A noted developer and registered architect, Ted Tanner oversees AEG’s real estate development activities worldwide, including major projects in Los Angeles, London, Berlin and most recently in Asia and Brazil. He has attained more than 30 years of development experience in downtown Los Angeles, as well as 10 prior years working as an architect and a Philadelphia city planner. With AEG, Tanner was responsible for acquiring, entitling and master planning the 40 acres surrounding Staples Center, and for the past 3 years, he has been leading the development of the L.A. Live—a 4-million square foot sports, residential and entertainment development project in downtown Los Angeles valued at more than $2.5 billion—which includes the world-class Nokia Theatre, more than 600,000-square-foot of office space, broadcast studios, restaurants, the Grammy Museum, and the 14-screen Regal Cinema flagship. His team has recently completed the $1 billion 54-story, 1,001-room hotel operated by JW Marriott and Ritz-Carlton, as well as 224 luxury Ritz-Carlton Residences. Tanner also managed development of AEG’s Home Depot Center at Cal State Dominguez Hills in Carson, California, the Nokia Theatre Times Square in New York City and formulated plans for soccer stadiums in Bridgeview, Chicago and Harrison, New Jersey. Internationally, he led the development of the O2 Arena and Entertainment District in London—and is now undertaking plans for Phase 2 of the O2, as well as the master planning of a new entertainment destination adjacent to the O2 World Arena in Berlin.

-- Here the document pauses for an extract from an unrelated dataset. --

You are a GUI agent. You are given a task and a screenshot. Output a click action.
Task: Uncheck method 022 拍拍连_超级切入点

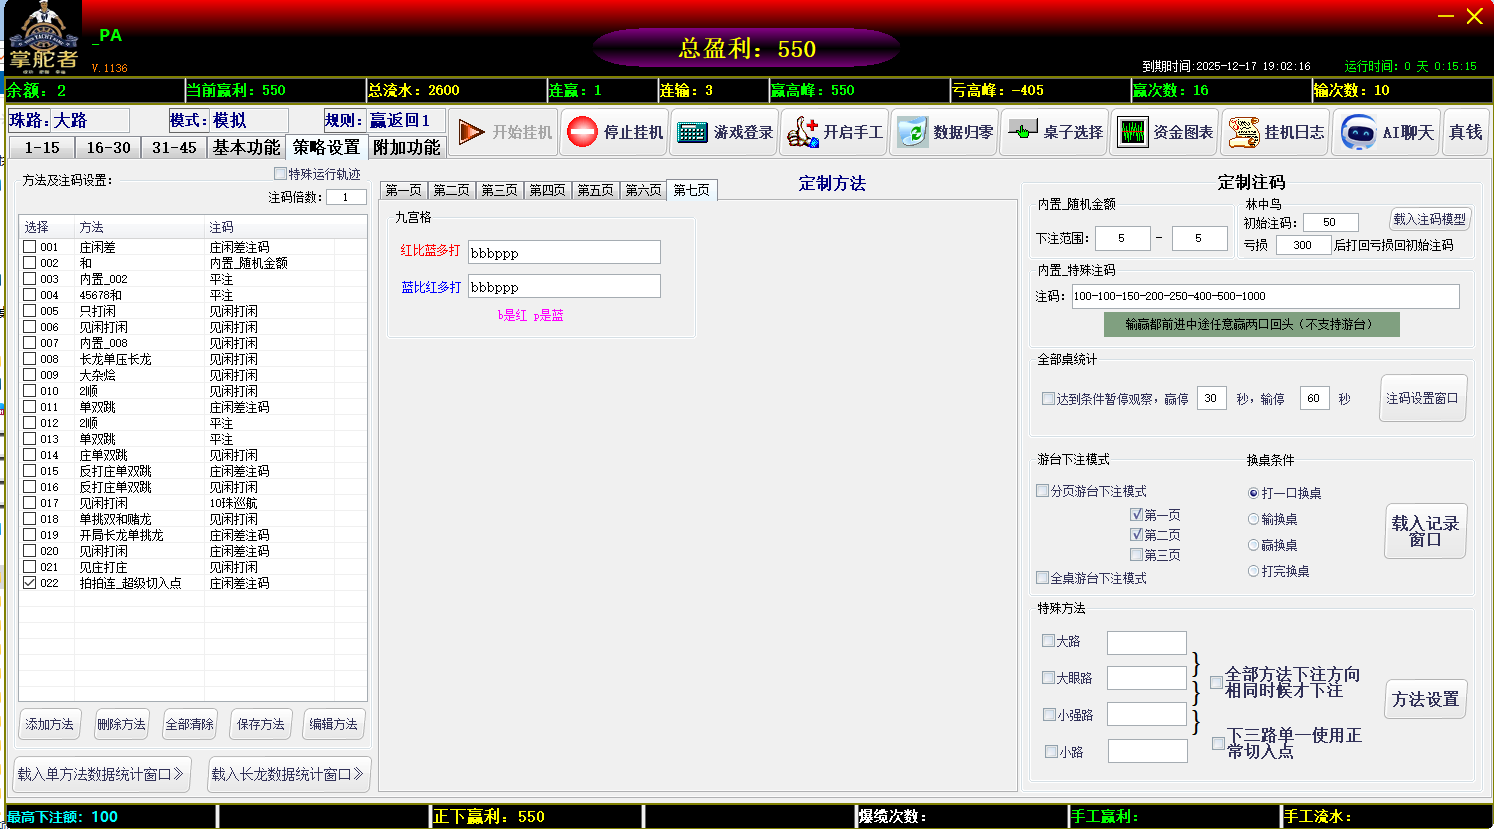(x=30, y=583)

Russell L. Goings, III is a veteran of the securities industry, with more than 25 years spent in California public finance. He has transaction experience with a wide range of financing vehicles, including taxable general obligation bonds, benefit assessment bonds, special tax obligations, certificates of participation, industrial development bonds, tax allocation bonds and tax-exempt commercial paper. His investment banking clients have included: the State of California; the cities of Los Angeles, Stockton, Fresno, Compton, Oakland, Richmond, Long Beach, Inglewood and Carson; the counties of Sacramento, San Diego, Contra Costa and Los Angeles; and political subdivisions such as the San Diego Unified Port District, Los Angeles County Metropolitan Transportation Authority and World Port of Los Angeles. He is the former president of I.C. Rideau Securities, as well as of LP Charles & Goings, Inc. In addition, he also worked as an investment banker for Lazard Freres & Co., First Southwest Company, First Albany Capital and Cabrera Capital Markets. Goings served on the Mayor’s World Port of Los Angeles Futures Commercial Task Force and is the former Chairman of the Public Finance Subcommittee for Rebuild L.A. He presently serves as a Board Member for the Inner City Education Foundation which operates several charter schools in the City of Los Angeles and is the former Board President of the Watts-Willowbrook Boys and Girls Club.

Texas A&M University

A new book featuring 100 of the world’s most outstanding examples of environmentally-friendly architecture opens with an introduction from sustainability expert Pliny Fisk, a professor at Texas A&M’s College of Architecture. Fisk is also co-director of the Center for Maximum Potential Building Systems in Austin, a nonprofit education, research and demonstration organization specializing in life cycle planning and design.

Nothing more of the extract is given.